Cronaca

Firenze sotto le Alpi: lo scatto da record che attraversa 339 chilometri

La fotografia è stata realizzata da Daniele Celestini dal Monte Secchieta, circa mezz’ora dopo il tramonto del 2 luglio. In primo piano la città di Firenze, all’orizzonte le Alpi Marittime e Liguri

Il profilo della cupola di Santa Maria del Fiore e la torre di Palazzo Vecchio, poi le colline della Toscana, il Mar Ligure e, quasi impercettibili sull’orizzonte, alcune delle principali vette delle Alpi Marittime e Liguri. Sono tutti racchiusi in un’unica fotografia scattata la sera del 2 luglio 2026 da Daniele Celestini, fotografo amatoriale toscano.

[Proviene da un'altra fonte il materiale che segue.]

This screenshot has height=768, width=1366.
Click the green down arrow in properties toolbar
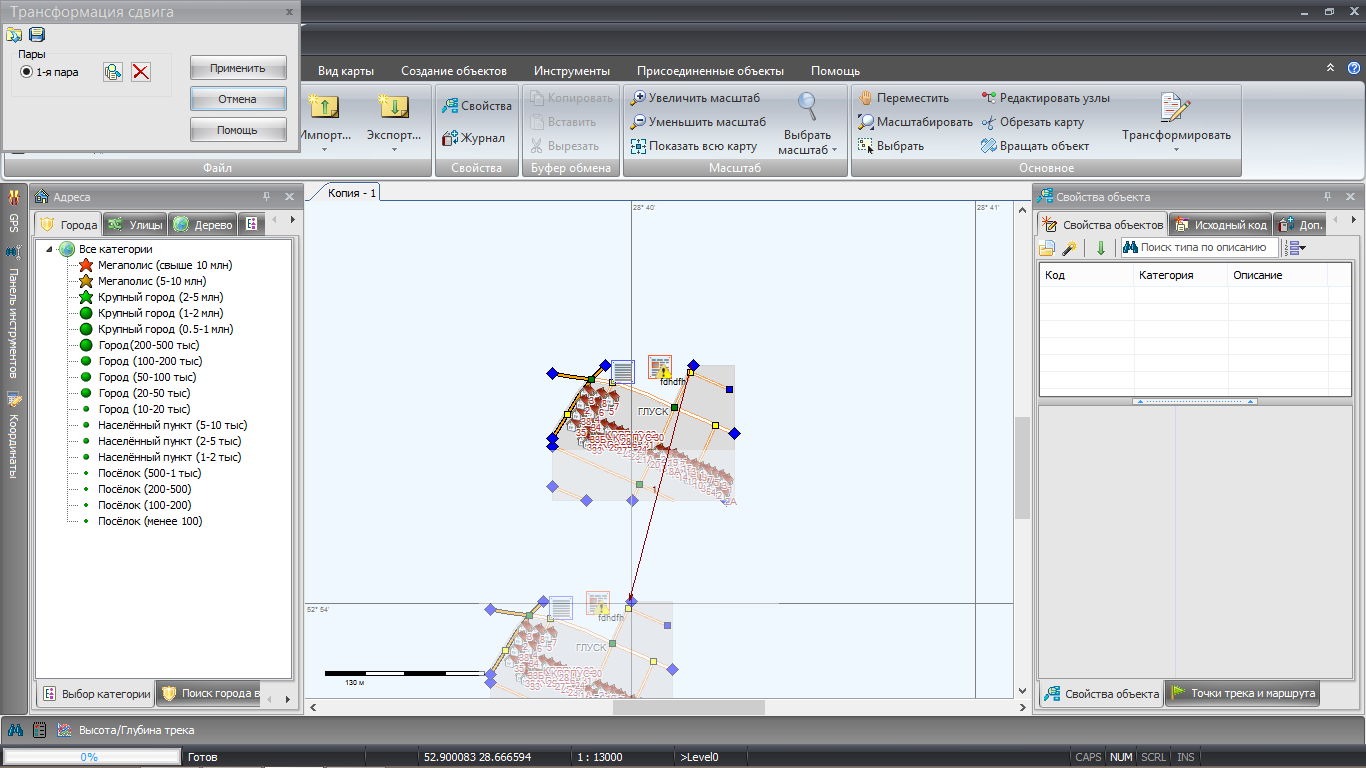(1101, 248)
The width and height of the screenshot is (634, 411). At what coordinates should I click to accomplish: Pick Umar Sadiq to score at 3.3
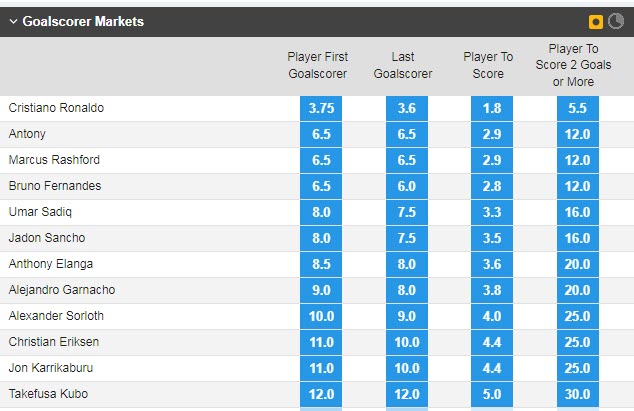[x=493, y=212]
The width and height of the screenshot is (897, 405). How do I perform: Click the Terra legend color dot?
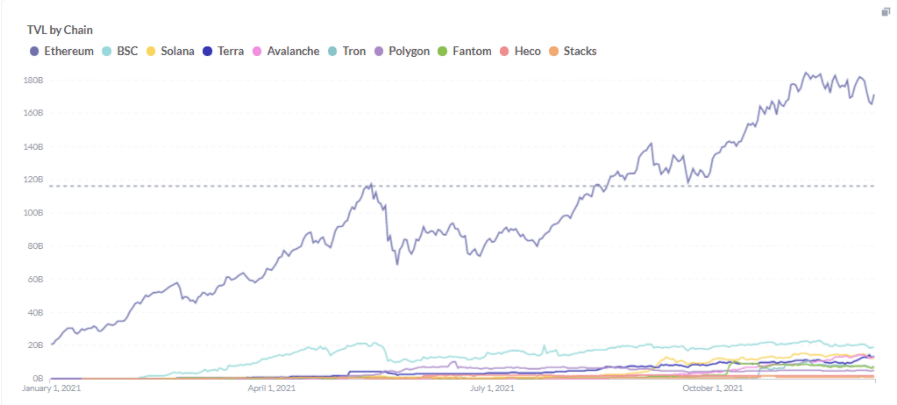[208, 50]
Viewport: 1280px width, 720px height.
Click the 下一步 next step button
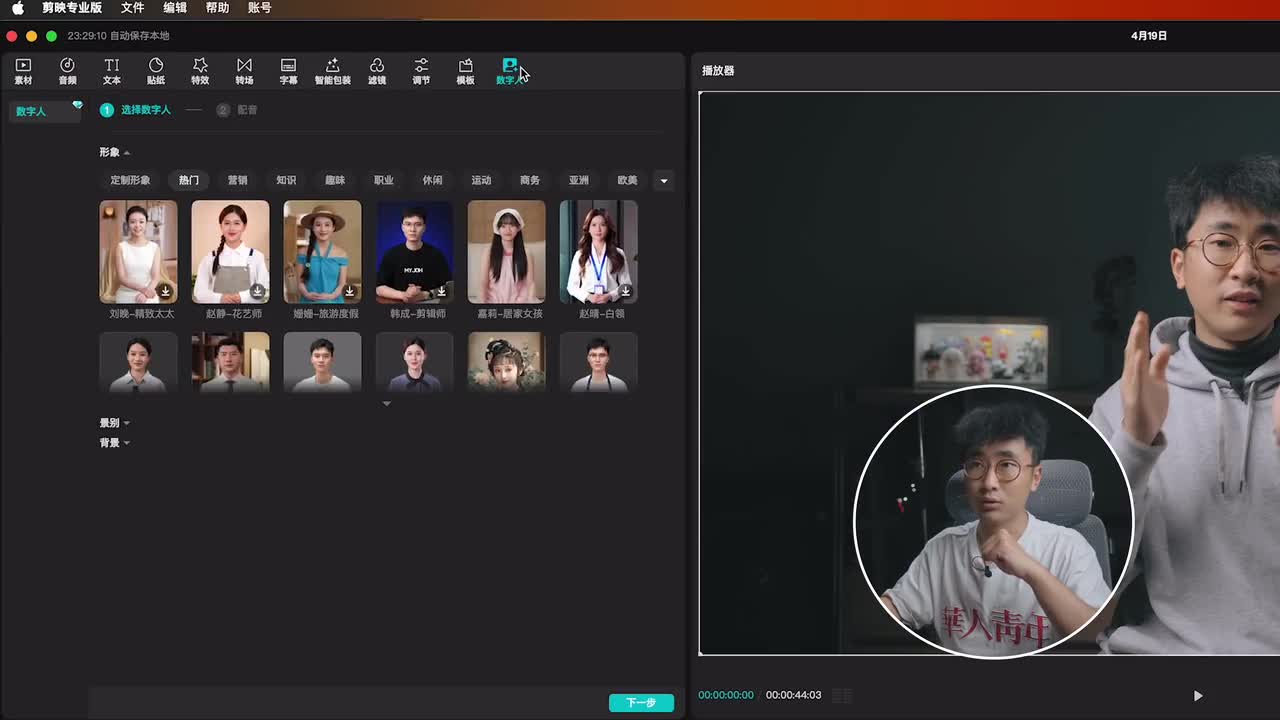(x=641, y=703)
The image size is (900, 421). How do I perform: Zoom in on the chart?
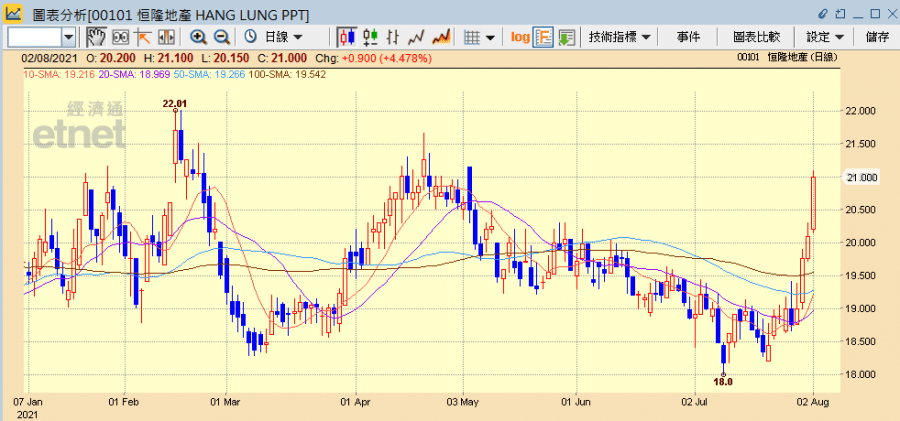click(198, 37)
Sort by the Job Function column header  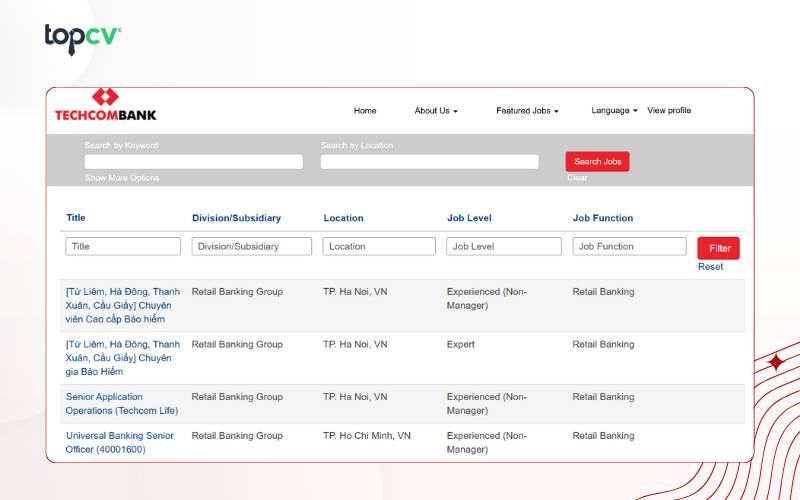coord(603,218)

Celestini ha realizzato la fotografia dal Monte Secchieta, sul crinale settentrionale del Pratomagno, approfittando della particolare limpidezza dell’atmosfera successiva al passaggio di una perturbazione. Il punto di ripresa si trovava a circa 1450 metri di quota, nei pressi della sommità del Secchieta.

Lo scatto è stato effettuato circa mezz’ora dopo il tramonto, utilizzando una Nikon D7200 e un teleobiettivo impostato sulla lunghezza focale di 250 millimetri. La compressione prospettica del teleobiettivo avvicina visivamente i diversi piani del paesaggio: davanti compaiono alcuni degli edifici più riconoscibili di Firenze, alle loro spalle le colline intorno a Signa e i Monti Pisani, quindi il profilo lontanissimo dell’arco alpino.

Secondo l’identificazione realizzata dall’autore sulla fotografia originale, tra le montagne visibili compaiono il Monte Mongioie, nelle Alpi Liguri, e il Monte Gélas, sul confine tra Italia e Francia. Il Mongioie raggiunge i 2630 metri e domina lo spartiacque tra le valli Tanaro, Ellero e Corsaglia, in provincia di Cuneo.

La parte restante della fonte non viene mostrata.